The article is called Judging people – and a case about a Porsche 917 and relates to the judgment of HHJ Simon Brown QC in a case called Piper v Hales. In the best tradition of English judgment writing, Judge Brown looks back to authoritative statements of the law and supplements them with practical assessments of the human factors which confront both a witness and the judge. Most of us would have difficulty describing the events of yesterday, still less those of some years ago, and even without the pressure which comes from unfamiliar surroundings and the significance of one’s Oath to tell the truth.

Judge Brown is well known for asserting the importance of contemporaneous documents as a cross-check against what may be untruthfulness or may be no more than faulty memory.
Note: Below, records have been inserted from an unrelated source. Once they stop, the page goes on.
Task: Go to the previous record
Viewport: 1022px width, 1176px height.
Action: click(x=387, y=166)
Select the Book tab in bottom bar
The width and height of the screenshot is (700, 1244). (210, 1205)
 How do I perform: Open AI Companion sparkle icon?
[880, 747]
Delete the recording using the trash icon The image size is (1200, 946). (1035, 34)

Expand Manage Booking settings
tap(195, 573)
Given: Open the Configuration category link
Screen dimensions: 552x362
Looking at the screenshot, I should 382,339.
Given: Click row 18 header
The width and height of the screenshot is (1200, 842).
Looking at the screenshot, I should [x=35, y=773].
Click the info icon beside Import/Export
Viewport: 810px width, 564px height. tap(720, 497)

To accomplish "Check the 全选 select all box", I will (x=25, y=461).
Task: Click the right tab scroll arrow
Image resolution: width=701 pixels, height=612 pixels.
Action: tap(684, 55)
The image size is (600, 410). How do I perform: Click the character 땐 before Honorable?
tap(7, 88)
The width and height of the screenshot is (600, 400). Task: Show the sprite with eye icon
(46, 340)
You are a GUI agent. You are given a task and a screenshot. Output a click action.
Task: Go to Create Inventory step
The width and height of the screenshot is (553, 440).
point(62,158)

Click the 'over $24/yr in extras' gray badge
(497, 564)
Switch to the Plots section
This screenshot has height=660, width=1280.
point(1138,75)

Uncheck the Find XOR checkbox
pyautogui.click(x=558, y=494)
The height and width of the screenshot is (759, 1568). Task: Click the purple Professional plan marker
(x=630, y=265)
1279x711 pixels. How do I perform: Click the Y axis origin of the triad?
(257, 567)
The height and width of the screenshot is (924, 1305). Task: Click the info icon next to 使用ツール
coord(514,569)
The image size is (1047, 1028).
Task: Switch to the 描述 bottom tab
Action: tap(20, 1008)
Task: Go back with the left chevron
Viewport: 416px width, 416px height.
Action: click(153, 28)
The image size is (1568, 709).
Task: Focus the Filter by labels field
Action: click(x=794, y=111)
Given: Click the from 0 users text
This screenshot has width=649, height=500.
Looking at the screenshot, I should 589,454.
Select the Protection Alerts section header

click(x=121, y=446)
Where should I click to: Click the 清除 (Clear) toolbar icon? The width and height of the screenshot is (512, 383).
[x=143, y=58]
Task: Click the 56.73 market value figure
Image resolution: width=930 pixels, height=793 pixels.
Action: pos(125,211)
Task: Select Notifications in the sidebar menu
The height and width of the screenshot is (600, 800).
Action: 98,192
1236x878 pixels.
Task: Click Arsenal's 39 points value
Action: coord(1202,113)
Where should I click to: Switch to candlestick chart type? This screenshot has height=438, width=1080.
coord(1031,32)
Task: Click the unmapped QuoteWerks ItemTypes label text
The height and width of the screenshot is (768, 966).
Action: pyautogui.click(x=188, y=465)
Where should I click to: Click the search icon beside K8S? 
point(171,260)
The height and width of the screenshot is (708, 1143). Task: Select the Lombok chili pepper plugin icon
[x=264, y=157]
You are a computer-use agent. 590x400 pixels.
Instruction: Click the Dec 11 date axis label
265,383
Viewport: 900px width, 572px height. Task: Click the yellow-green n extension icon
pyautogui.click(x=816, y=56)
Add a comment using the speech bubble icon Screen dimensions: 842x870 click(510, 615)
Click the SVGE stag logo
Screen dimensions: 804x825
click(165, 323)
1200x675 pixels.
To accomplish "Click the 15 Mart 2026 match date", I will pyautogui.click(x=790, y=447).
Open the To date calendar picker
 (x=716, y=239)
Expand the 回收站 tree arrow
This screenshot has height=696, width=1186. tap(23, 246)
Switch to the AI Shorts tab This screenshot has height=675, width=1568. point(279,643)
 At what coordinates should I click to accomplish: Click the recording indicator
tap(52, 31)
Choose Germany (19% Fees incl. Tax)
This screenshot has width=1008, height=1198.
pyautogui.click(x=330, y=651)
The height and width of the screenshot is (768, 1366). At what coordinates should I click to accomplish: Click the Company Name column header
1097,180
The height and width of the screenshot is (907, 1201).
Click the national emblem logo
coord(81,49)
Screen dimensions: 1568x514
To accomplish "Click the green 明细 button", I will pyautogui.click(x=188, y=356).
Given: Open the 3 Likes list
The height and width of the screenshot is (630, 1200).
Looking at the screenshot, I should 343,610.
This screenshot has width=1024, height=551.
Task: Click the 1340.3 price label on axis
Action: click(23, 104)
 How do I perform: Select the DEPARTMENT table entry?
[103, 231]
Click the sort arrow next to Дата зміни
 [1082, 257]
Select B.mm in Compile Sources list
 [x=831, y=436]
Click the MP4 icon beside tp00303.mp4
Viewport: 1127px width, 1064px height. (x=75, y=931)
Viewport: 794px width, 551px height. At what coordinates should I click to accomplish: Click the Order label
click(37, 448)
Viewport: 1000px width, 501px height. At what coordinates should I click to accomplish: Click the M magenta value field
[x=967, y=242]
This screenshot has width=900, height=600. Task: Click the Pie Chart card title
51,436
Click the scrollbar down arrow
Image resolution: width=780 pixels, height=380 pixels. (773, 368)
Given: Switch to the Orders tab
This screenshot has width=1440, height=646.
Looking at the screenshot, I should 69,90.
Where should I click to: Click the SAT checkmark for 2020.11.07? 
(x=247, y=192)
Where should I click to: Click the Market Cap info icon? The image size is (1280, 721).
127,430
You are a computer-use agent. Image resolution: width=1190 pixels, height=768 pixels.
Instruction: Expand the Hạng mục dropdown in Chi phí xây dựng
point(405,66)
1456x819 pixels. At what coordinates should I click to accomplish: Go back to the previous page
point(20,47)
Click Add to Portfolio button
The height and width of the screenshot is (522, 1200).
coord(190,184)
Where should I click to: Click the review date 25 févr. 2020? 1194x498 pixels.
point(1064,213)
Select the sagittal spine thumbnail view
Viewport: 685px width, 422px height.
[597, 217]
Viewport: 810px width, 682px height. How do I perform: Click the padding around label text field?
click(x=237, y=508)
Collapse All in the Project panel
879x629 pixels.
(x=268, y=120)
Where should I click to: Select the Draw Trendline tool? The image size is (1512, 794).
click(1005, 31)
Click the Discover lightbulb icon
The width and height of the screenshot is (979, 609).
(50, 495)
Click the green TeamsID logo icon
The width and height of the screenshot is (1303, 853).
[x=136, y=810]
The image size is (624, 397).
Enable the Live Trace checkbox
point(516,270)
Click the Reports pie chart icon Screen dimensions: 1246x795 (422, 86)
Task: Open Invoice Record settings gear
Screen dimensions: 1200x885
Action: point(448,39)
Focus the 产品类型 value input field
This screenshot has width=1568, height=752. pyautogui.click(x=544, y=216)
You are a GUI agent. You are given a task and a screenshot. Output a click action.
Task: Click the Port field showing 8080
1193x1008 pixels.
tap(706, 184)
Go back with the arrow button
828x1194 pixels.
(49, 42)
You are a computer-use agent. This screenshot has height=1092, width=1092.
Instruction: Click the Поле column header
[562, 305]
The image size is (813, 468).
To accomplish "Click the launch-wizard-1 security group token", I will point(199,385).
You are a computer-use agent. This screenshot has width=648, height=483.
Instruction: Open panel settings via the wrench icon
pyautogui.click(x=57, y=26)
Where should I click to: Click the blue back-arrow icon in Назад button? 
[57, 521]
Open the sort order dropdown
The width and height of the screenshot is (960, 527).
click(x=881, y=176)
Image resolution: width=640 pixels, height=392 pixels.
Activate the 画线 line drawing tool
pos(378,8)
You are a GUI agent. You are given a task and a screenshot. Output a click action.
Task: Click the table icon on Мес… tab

That is a reminder that eDisclosure / eDiscovery is more than merely a project management exercise but aims to uncover evidence.

The point emphasised in this judgment is the implication arising from the requirement (which is relatively new) to produce witness statements as a substitute for oral evidence in chief. That was designed to save costs by abbreviating the time spent taking witness evidence. That is a very judge-led view the of expense, one which elevates court time and judge time over all the other components of preparing a case. Its consequence is that lawyers take infinite pains in advance of the trial to polish their client’s story, often, subconsciously no doubt, substituting an idealised version of events for that which actually happened.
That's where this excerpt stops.